Paracrine oxytocin and estradiol demonstrate a spatial increase in human intrauterine tissues with labor.

J Clin Endocrinol Metab 2003 Jul;88(7):3392-400

Biomedical Research Institute, Biological Sciences and Leicester Warwick Medical School, University of Warwick, Coventry, United Kingdom CV4 7AL.

In this study we investigated the spatial and temporal relationship among oxytocin (OT), oxytocin receptor (OTR), and estradiol (E2) at term, with (LAB) and without labor (NIL), in human amnion (AM), chorio-decidua (CD), fundal (FU), and lower segment (LS) myometrium. RT-PCR and RIA demonstrated a labor-associated increase in OT mRNA and peptide in CD, AM, and FU, but not LS. HPLC purification and mass spectrometry analysis confirmed that immunoreactive OT corresponded to alpha-amidated OT. Immunohistochemistry localized OT to chorionic trophoblast, decidual stroma, and glandular epithelium.

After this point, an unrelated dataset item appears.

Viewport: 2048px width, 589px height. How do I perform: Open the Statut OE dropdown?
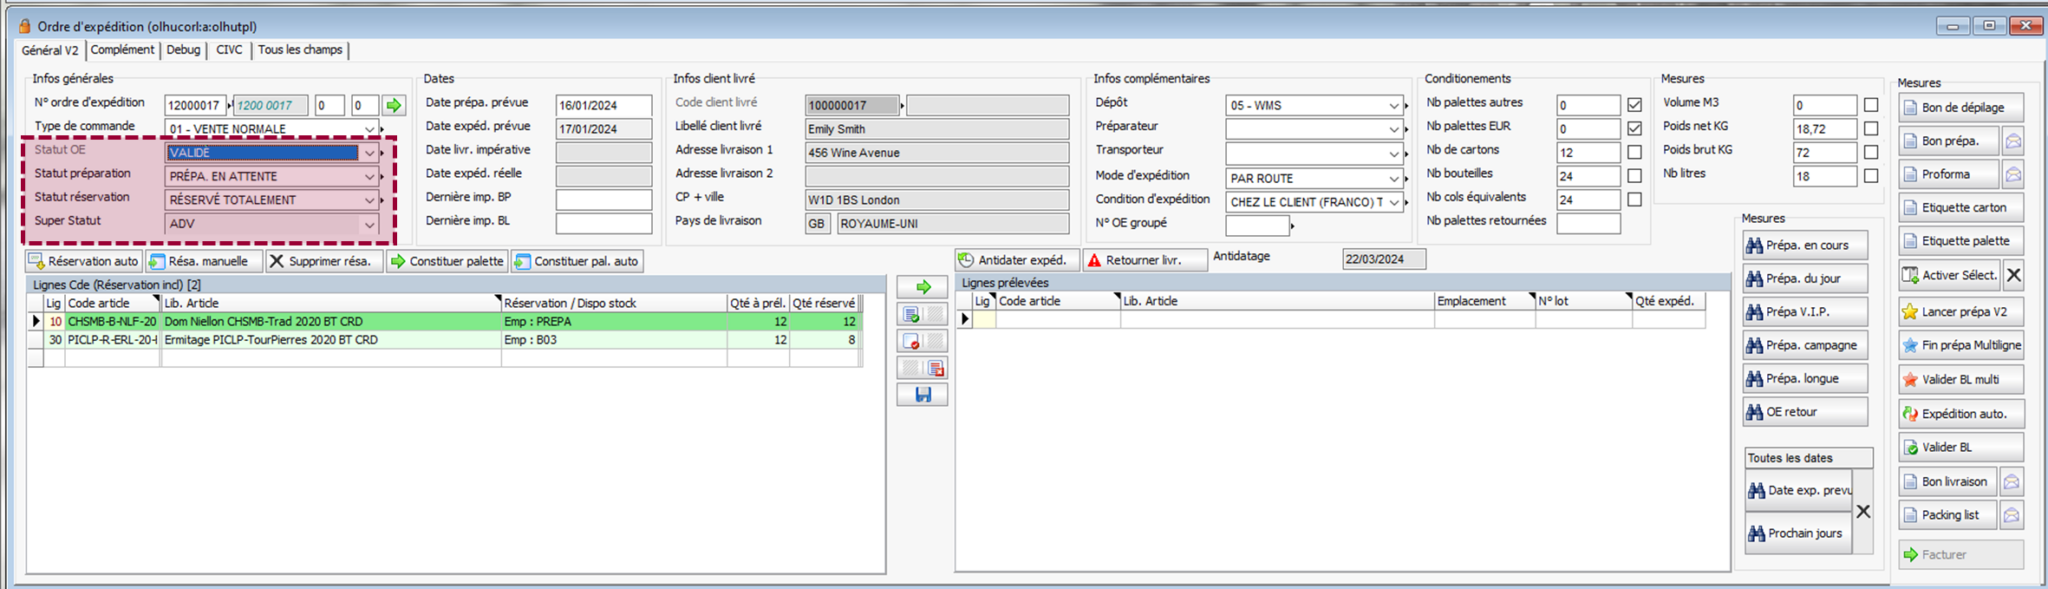click(x=369, y=153)
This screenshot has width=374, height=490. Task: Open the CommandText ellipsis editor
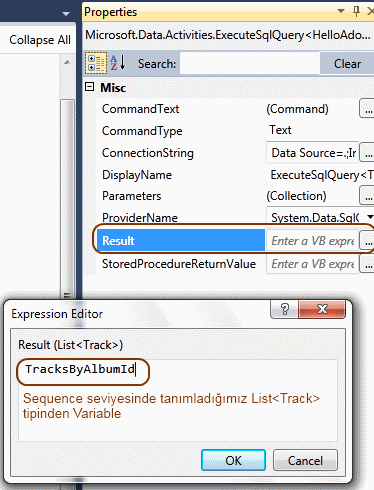(x=367, y=109)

RT-PCR analysis of OTR mRNA demonstrated a significant difference between FU and LS samples, which remained unchanged with labor in all tissues. Immunohistochemistry localized OTR to amniotic epithelium, decidual stroma, and myometrium. Tissue E2 concentrations, as determined by ELISA, demonstrated a significant increase with labor in all tissues. E2 was highest in CD, followed by FU, AM, and LS, respectively. E2 correlated with OT in samples of FU and CD taken from NIL women and in FU, CD, and AM taken from LAB women. We conclude that a significant increase in both OT and E2 occurs at the myometrial decidual interface with labor, and this increase is reflected in both the fundal and lower segments of the uterus. In contrast to OT and E2 the OTR is spatially regulated, with significantly greater expression in the fundal region of the uterus. Paracrine OT production stimulated by E2 may be important in activating the uterus at term.